QAnd what would the new design look like? Shouldn’t we also consider the other regions and powers that have been ignored so far?

R.The world is no longer the same as it was half a century ago. The discussion revolves around the question of independence and dependencies. European history is part of a discourse of political philosophy that concerns independence: the independence of individuals, nations, communities… What we have now realized with the massive return of the countries of the global south, China, etc., In connection with the Russian crisis or the gas problems is that there is no independence and that the idea that we can be an independent nation or culture, even an independent, freely developing individual, is a complete illusion. We must nourish what keeps us alive: our addictions. We must choose the addictions that make us better or that improve our lives.

QMaybe we live in a world with too many uncertainties today? It seems that we are going from one crisis to another, from economic, political, climate crisis… Isn’t that too much at once?

R.We forget that nothing was ever stable. We are always faced with disaster. Life is a catastrophe and we spend our time confronting catastrophic proportions. But today there is a difference: its intensity. Disaster discourse circulates much more easily than in the 19th century.

QIn his latest book, Superfaible (superweak, not yet translated into Spanish), he analyzes criticism and the end of reason as it has been understood since the Enlightenment.

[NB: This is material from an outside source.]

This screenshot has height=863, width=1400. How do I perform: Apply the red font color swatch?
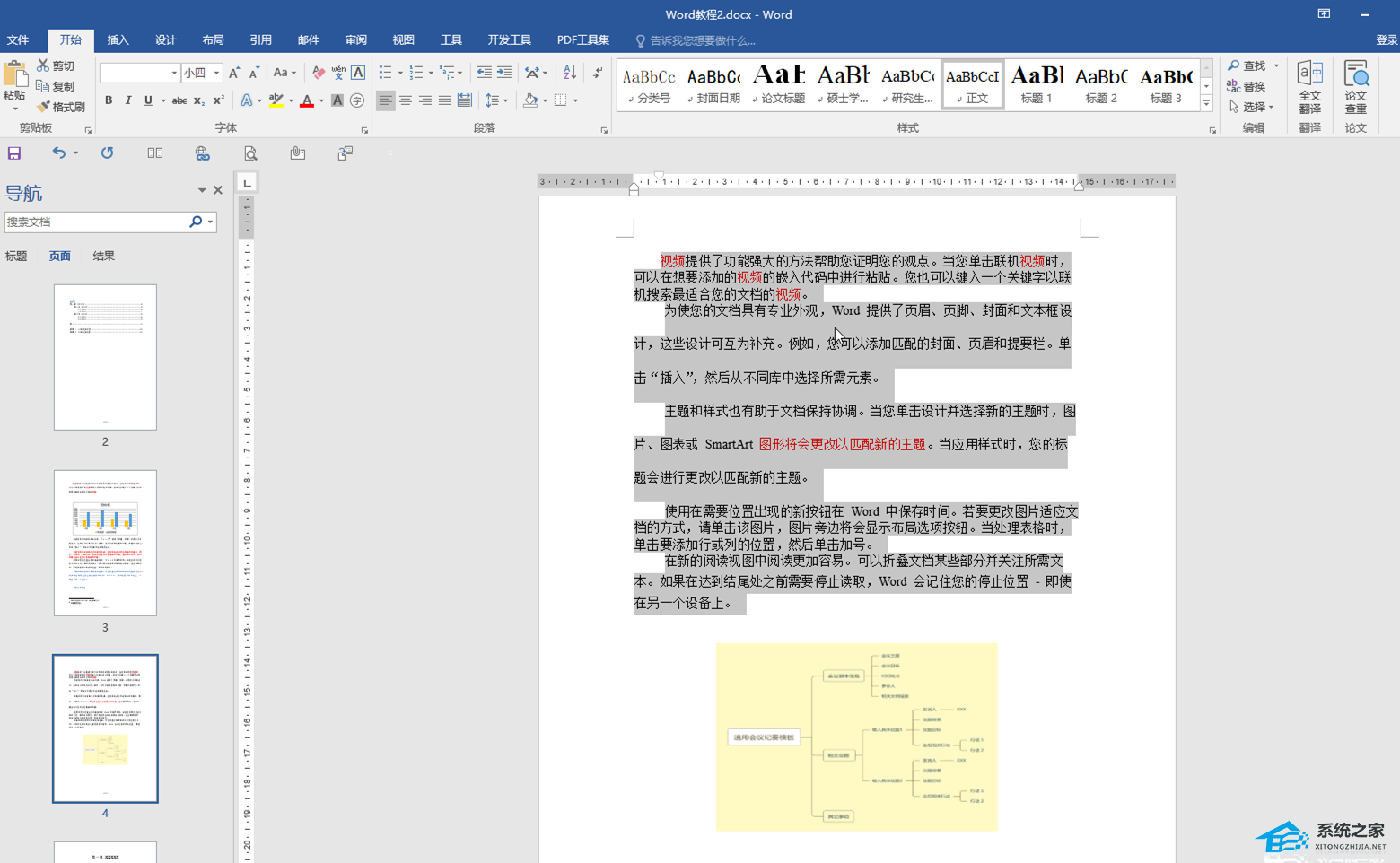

R.The Enlightenment was very important, but today we realize that this is also the problem: it gave us very powerful tools for thinking about the world, so powerful that whenever we use them, we win and always, always right have. The coordinates of everyday thought are coordinates associated with violence: the best argument, the most powerful idea, the most solid position… It is a warrior vocabulary, a vocabulary of confrontation and victory. And it is a problem when thought is essentially something that serves to defeat illusions, to destroy illusions, to destroy errors, to destroy stupidity… That is the program of modern thought.

QHer work is very diverse and in some ways unconventional. You’ve thought about art and pornography, about the numb state of society in the face of capitalism… What moves you?

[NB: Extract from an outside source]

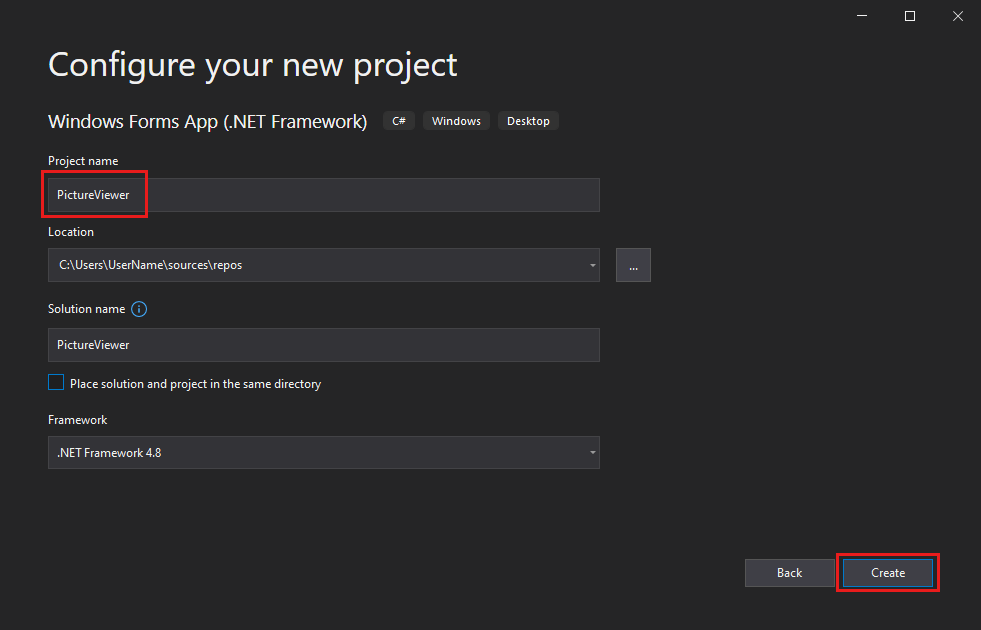Open the Solution name info tooltip
Viewport: 981px width, 630px height.
coord(139,309)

R.I don’t know if trends in philosophy or thought can really be manufactured. I always look at things from the perspective of individual works, those that break away from trends to invent something that goes beyond what everyone repeats. For it is true that in the age of mass universities and mass publishing, philosophy has become a university discipline. Therefore, most of what is produced today under the label of philosophy is uninteresting. It’s a kind of flowery tautology. They are simply more or less sophisticated, more or less cultured, more or less elegant ways of saying or repeating what everyone already knows, what is good and what is bad, what is beautiful and what is not.